I want to meet sisters from other countries and to learn more through plenary sessions and workshops.”
“I look forward to the things God has been doing in the Methodist Church all over the world. I hope to take home the challenges and relationships with one another for the extensions of God’s kingdom. I want the Methodist church to become more vibrant with the spirit of the Wesleyans.”
Rev. Eteuati Tuioti, Samoa Methodist Church
I’ve been part of the theological education dialogue for years and I’m interested in Methodist subjects of all kinds, especially university, teaching and carrying that forward from generation to generation. It’s about fellowship. It’s about learning. You learn every day. You listen, you see, you meet, you exchange ideas, we are here to learn from others, as well as share your own perspective. How we interpret Christianity and teachings in our own respective culture.

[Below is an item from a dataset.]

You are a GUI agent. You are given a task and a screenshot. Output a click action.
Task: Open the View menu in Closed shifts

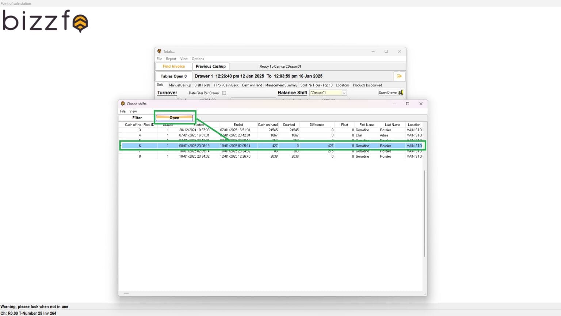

Tinuwola Bademosi, Nigeria
I’m a Methodist and a lay preacher in my church in Nigeria. It’s wonderful to meet so many people – and learn from them and they can learn from us. In Nigeria, we have lots of youth, so we’re trying to learn what to do to bring them in. We’re looking for ways to improve and bring our ideas together.
She gave examples of what love looks like from others including the tragedy in Charleston and the forgiveness given by family and members of the congregation that endured that unimaginable loss. She declared “God’s love will change your mind about people and change your mind about God.”
The Scripture for study was Mark 2: 1-11. She reflected on the conflict of those who thought they knew Jesus and who Jesus really was. She brought that idea forward to praise God for people who can see beyond our pain to who God would have us be. The 4 helpers saw beyond the incapacity of the invalid and stopped at nothing to bring him to Jesus. They found a way despite the crowds, they were creative, they did something they probably had never done before to get to Jesus. Bishop extolled the audience to do the same, do something new, creative to get to Jesus and to bring others to Him. “We can’t keep doing the same old thing ‘cause it’s not working!”
She reminded us that Jesus not only healed in the story but He forgave the invalid’s sins. And, those who saw the miracle changed their minds about people and changed their minds about God. She urged the audience to use this example to break through the roof, get out of house, to get to where the people are.
“Praise God for people who understand that love is a verb, an action word.”
“Let us abound in the supernatural love of God. “
“Love is the Bible in a nutshell.”
“Love of God will make you do strange and wonderful things.”
It will make you love regardless of social class, race, gender, education or anything else that could divide you from your brothers and sisters. Love can make you advocate for the poor, stop abuse and violence against women, even make you civil towards those who don’t share your views on many things.
To conclude, Bishop Murphy McKenzie had everyone up, holding hands, dancing and singing “Love Train.”